NewBridge had been able to cultivate substantial philanthropic support through its close ties to the Jewish community, and that had been vital to its staying afloat. But less than an hour’s drive away, close to where Shelley and her husband lived, I visited a project that had nothing like NewBridge’s resources and nonetheless found ways to be just as transformative. Peter Sanborn Place was built in 1983 as a subsidized apartment building with seventy-three units for independent, low-income elderly people from the local community. Jacquie Carson, its director since 1996, hadn’t intended to create nursing-home-level care there. But, as her tenants aged, she felt that she had to find a way to accommodate them permanently if they wanted it—and want it they did.

At first, they just needed help around their homes. Carson arranged for aides from a local agency to help with laundry, shopping, cleaning, and the like. Then some residents became weak, and she brought in physical therapists who gave them
canes and walkers and taught them strengthening exercises. Some tenants required catheters, care for skin wounds, and other medical treatment. So she organized visiting nurses. When the home care agencies started telling her that she needed to move her residents into nursing homes, she remained defiant. She launched her own agency and hired people to do the job the way it should be done, giving people help with everything from meals to medical appointments.

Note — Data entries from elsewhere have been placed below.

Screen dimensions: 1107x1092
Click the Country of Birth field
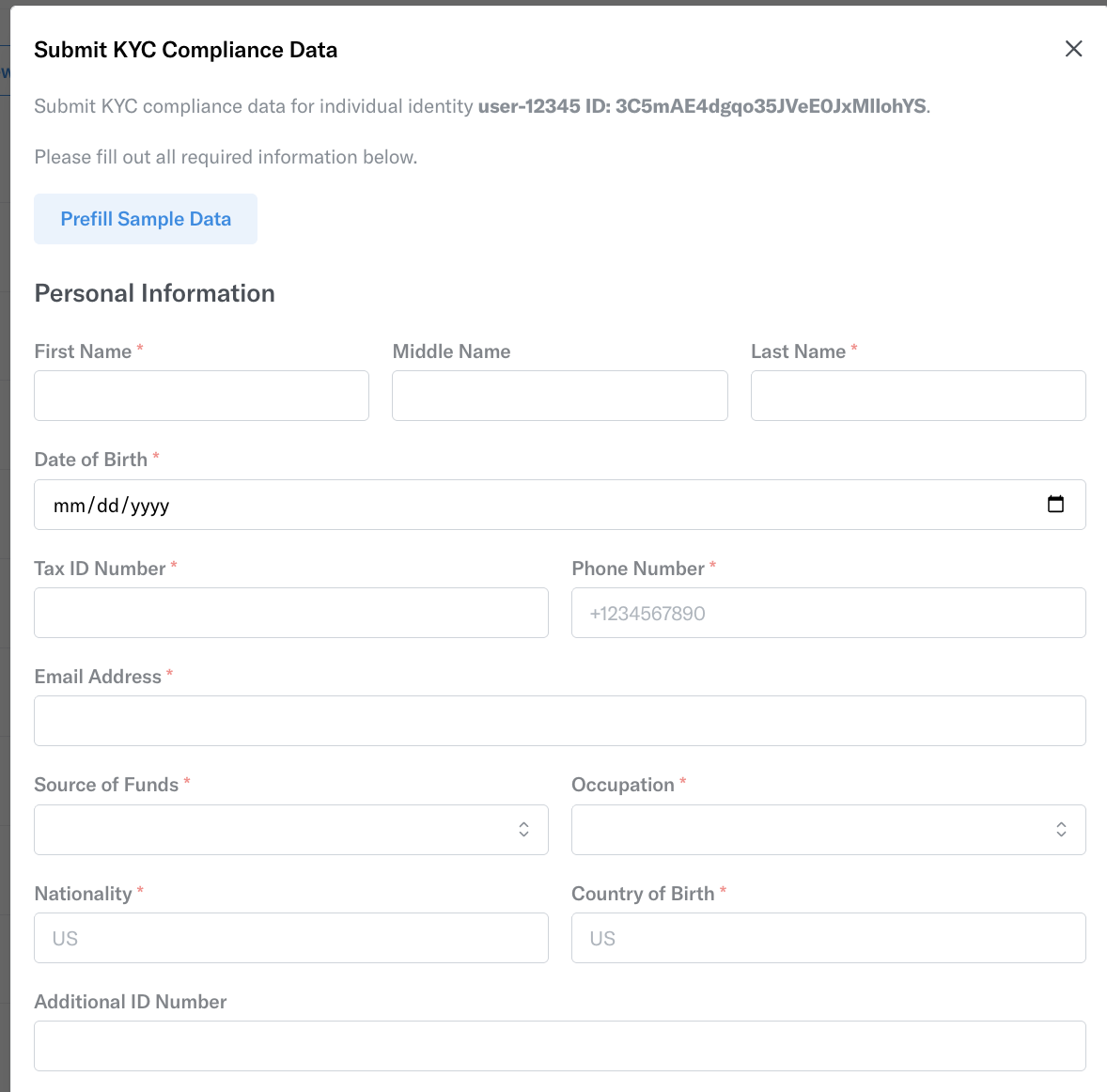point(828,938)
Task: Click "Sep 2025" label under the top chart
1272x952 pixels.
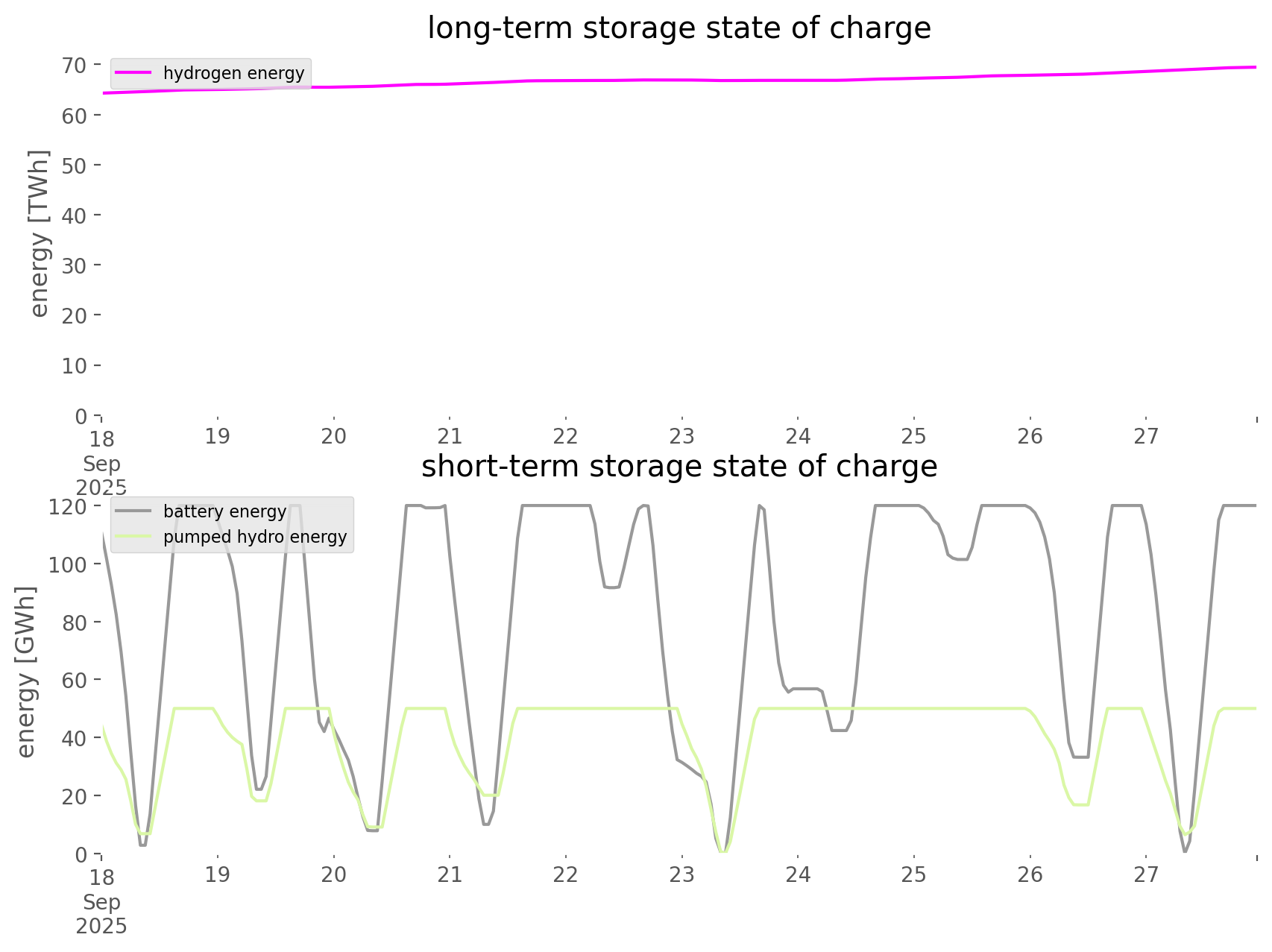Action: tap(101, 476)
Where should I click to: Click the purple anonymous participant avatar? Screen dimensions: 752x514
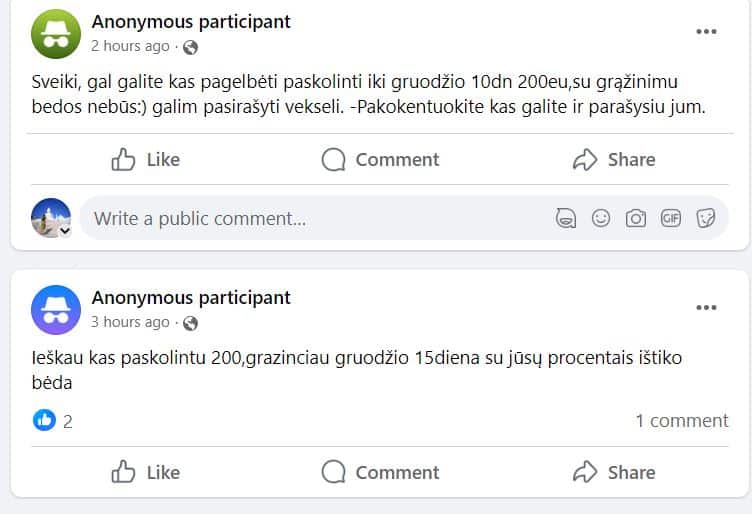click(56, 309)
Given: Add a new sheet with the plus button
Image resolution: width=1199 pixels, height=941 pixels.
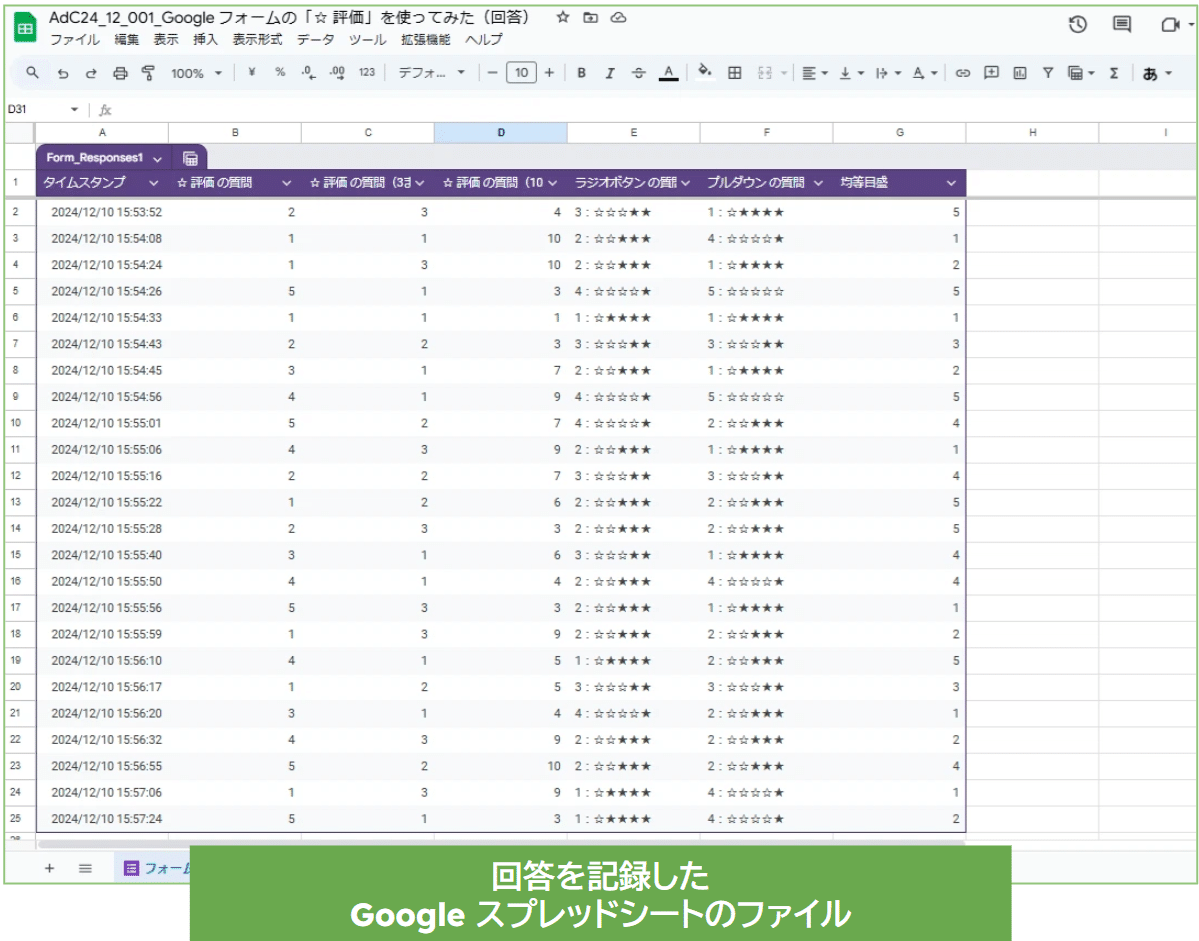Looking at the screenshot, I should pyautogui.click(x=49, y=869).
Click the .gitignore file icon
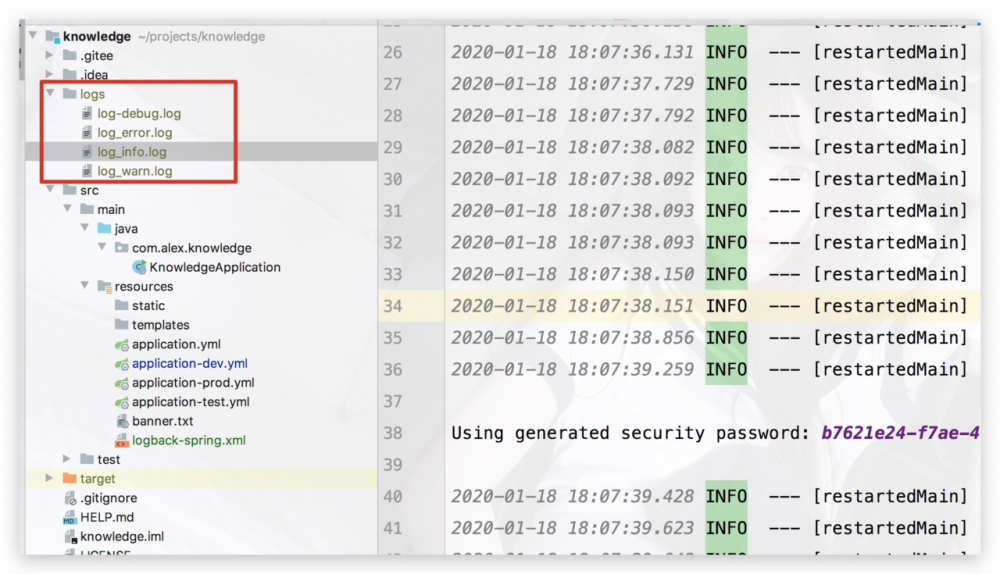1000x574 pixels. tap(69, 498)
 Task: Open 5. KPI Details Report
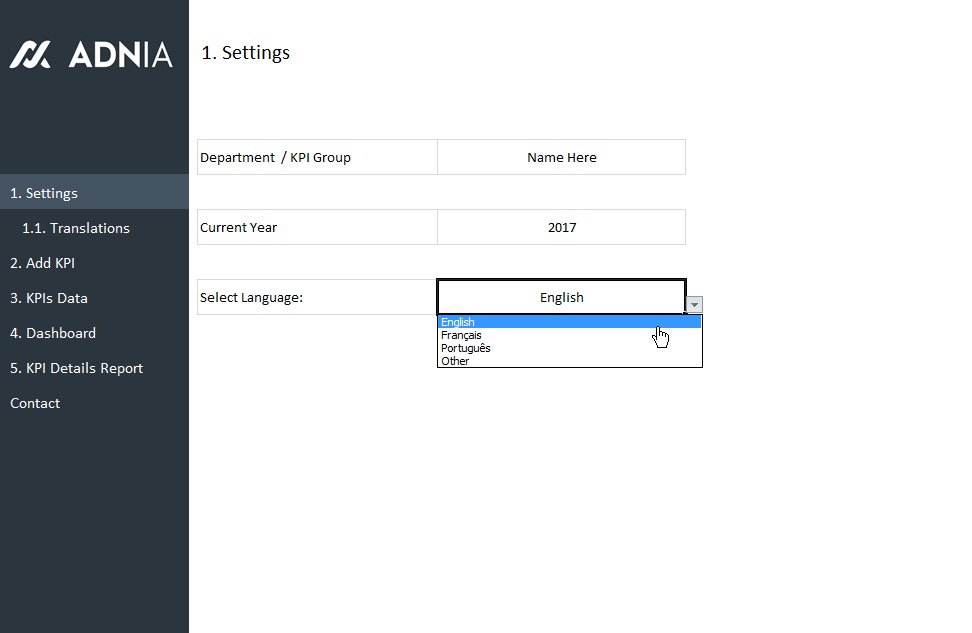(76, 368)
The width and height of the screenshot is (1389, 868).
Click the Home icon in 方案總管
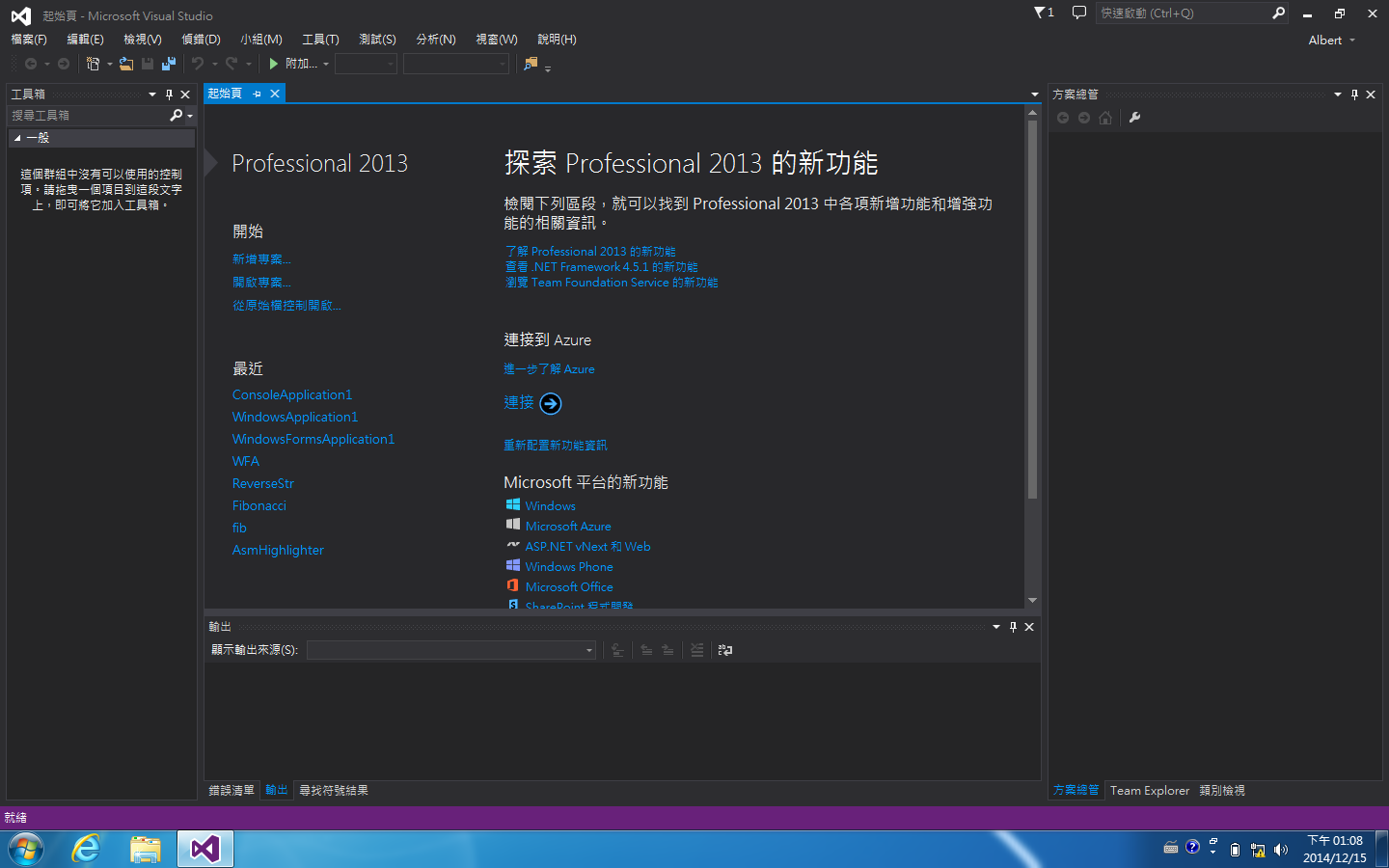[x=1105, y=117]
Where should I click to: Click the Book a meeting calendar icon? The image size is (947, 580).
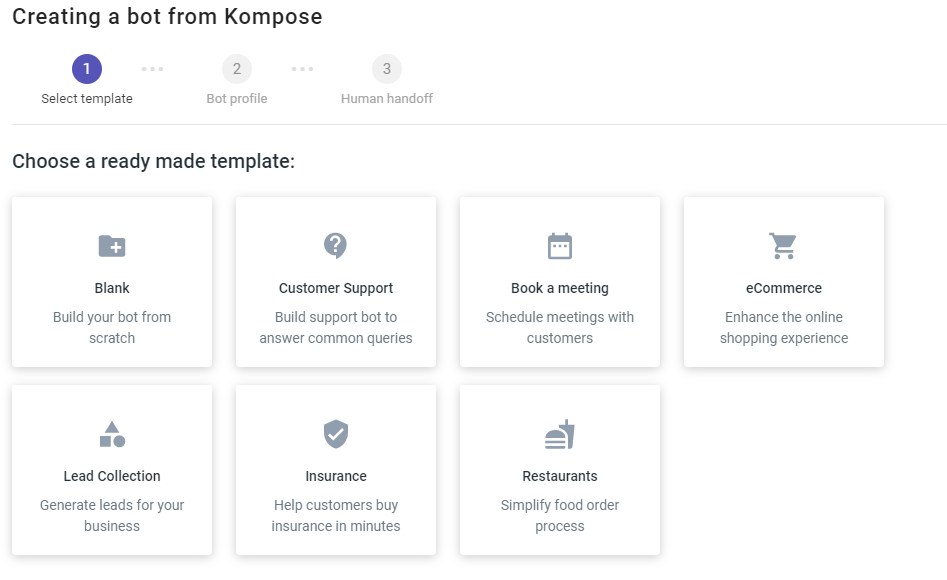coord(560,246)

Then one resident was diagnosed with Alzheimer’s disease. “I took care of him for a couple years,” Carson said, “but as he progressed, we weren’t ready for that.” He needed around-the-clock checks and assistance with toileting. She began to think she’d reached the limits of what she could provide and would have to put him in a nursing home. But his sons were involved with a charity, the Cure Alzheimer’s Fund, which raised the money to hire Sanborn Place’s first overnight staff member.

A decade or so later, just thirteen of her seventy-some residents were still independent. Twenty-five required assistance with meals, shopping, and so on. Thirty-five more required help with personal care, sometimes twenty-four hours a day. But Sanborn Place avoided becoming a certified nursing home or even an assisted living facility. Officially, it’s still just a low-income apartment complex—though one with a manager who is determined to enable people to live in their own homes, in their own way, right to the end, no matter what happens.

I met a resident, Ruth Barrett, who gave me a sense of just how disabled a person could be while managing to still live in her own place. She was eighty-five and had been there eleven years, Carson said. She required oxygen, because of congestive heart failure and chronic lung disease, and she hadn’t walked in four years, because of complications from arthritis and her brittle diabetes.

“I walk,” Barrett objected from her motorized wheelchair.

Carson chuckled. “You don’t walk, Ruthie.”

“I don’t walk
a lot
,” Barrett replied.

Some people shrink to twigs as they age. Others become trunks. Barrett was a trunk. Carson explained that she needed twenty-four-hour assistance available and a hydraulic lift to safely move her from her wheelchair to the bed or toilet. Her memory had also faded.

“My memory is
very good
,” Barrett insisted, leaning into me. Unfairly, I asked her how old she was. “Fifty-five,” she said, which was off by only three decades. She remembered the past (at least the distant past) reasonably well, though. She never finished high school. She married, had a child, and divorced. She waitressed at a local diner for years to make ends meet. She eventually had three husbands in all. She mentioned one of them, and I asked her to tell me about him.